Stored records
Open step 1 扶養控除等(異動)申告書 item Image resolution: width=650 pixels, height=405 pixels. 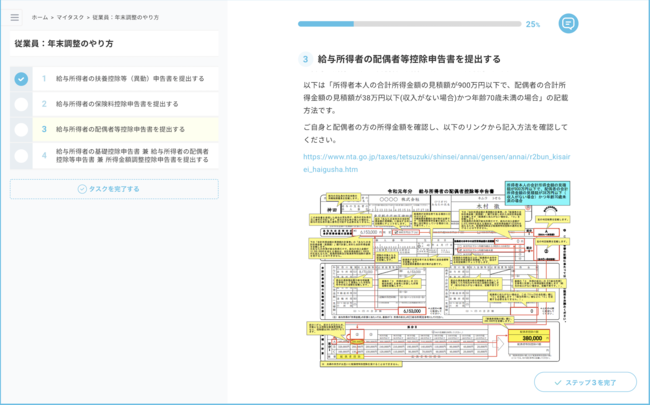130,78
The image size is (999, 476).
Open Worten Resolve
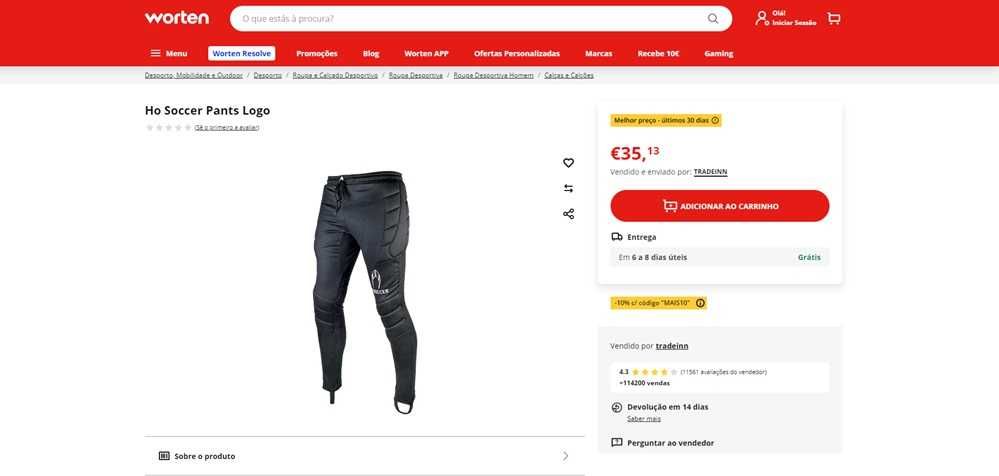[241, 54]
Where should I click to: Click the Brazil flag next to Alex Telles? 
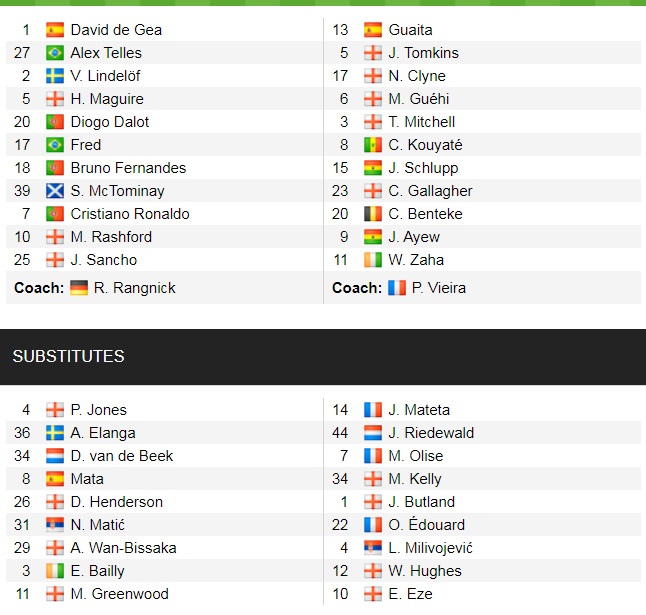55,53
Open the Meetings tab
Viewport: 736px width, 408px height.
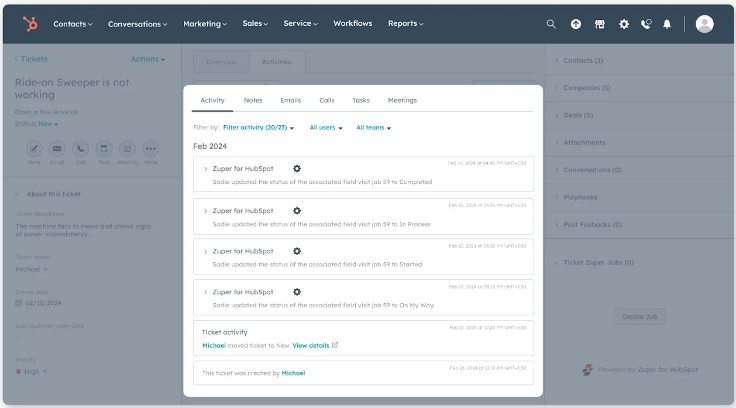[402, 100]
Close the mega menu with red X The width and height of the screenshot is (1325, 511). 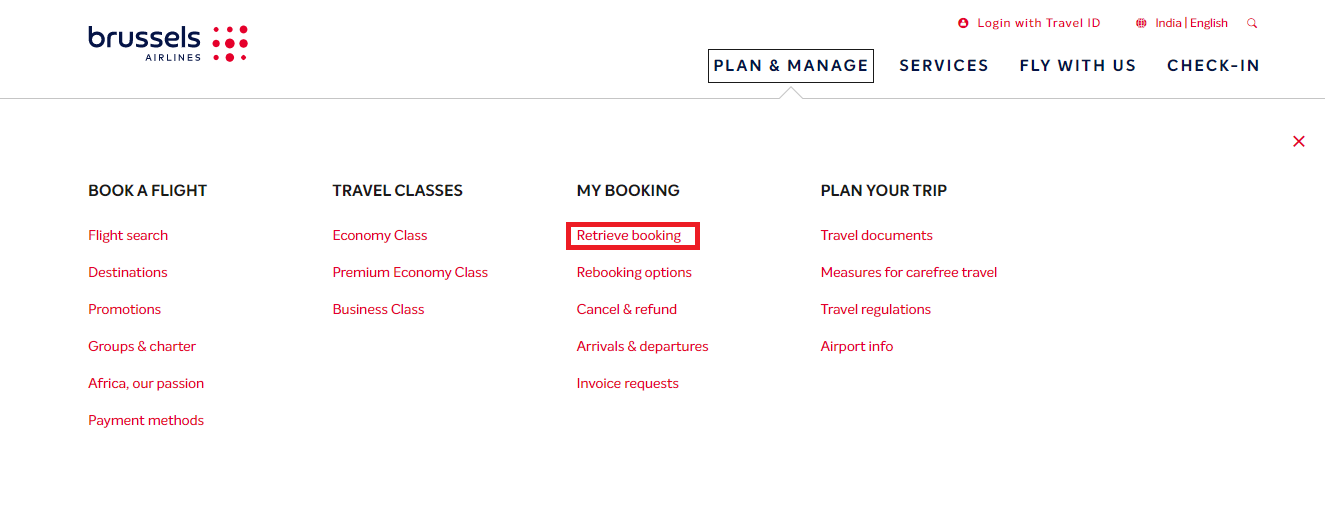pyautogui.click(x=1299, y=142)
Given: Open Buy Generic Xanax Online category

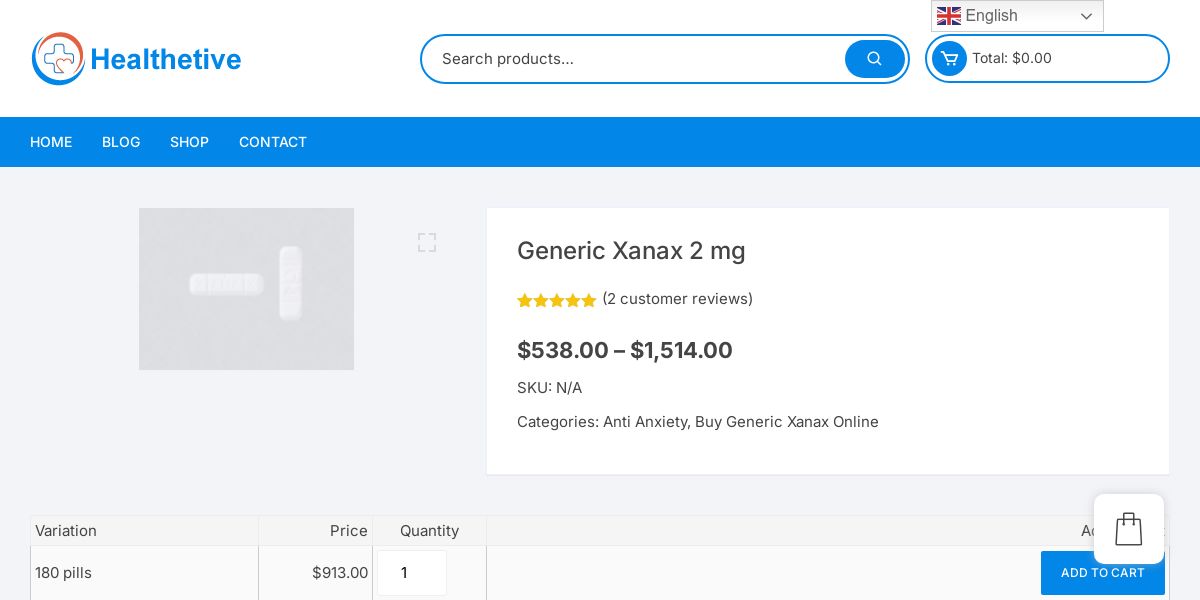Looking at the screenshot, I should coord(787,422).
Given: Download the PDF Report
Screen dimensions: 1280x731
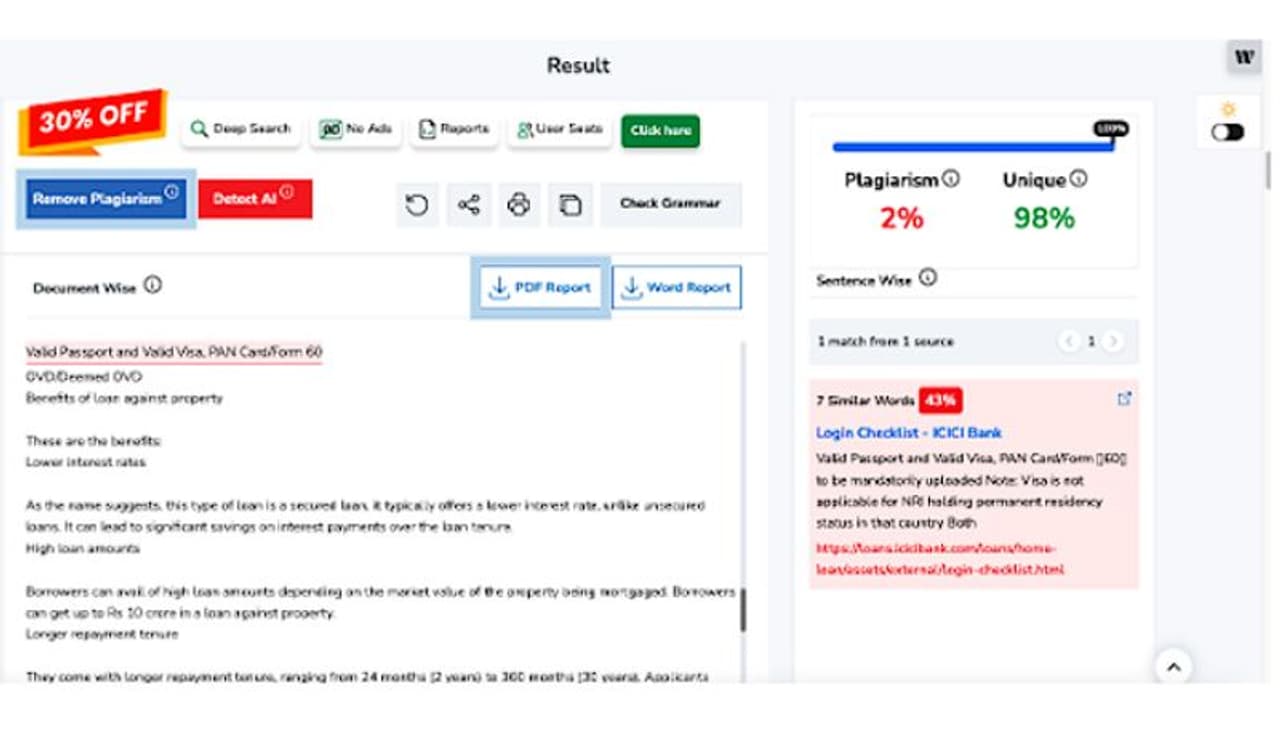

Work instruction
Find the line that contains "Given: Open Buy Generic Xanax Online category", then write out that line and every line after it through the end of the records, exactly. Leave the pictures out.

The completed task
Given: Open Buy Generic Xanax Online category

Looking at the screenshot, I should coord(787,422).
Given: Download the PDF Report
Screen dimensions: 1280x731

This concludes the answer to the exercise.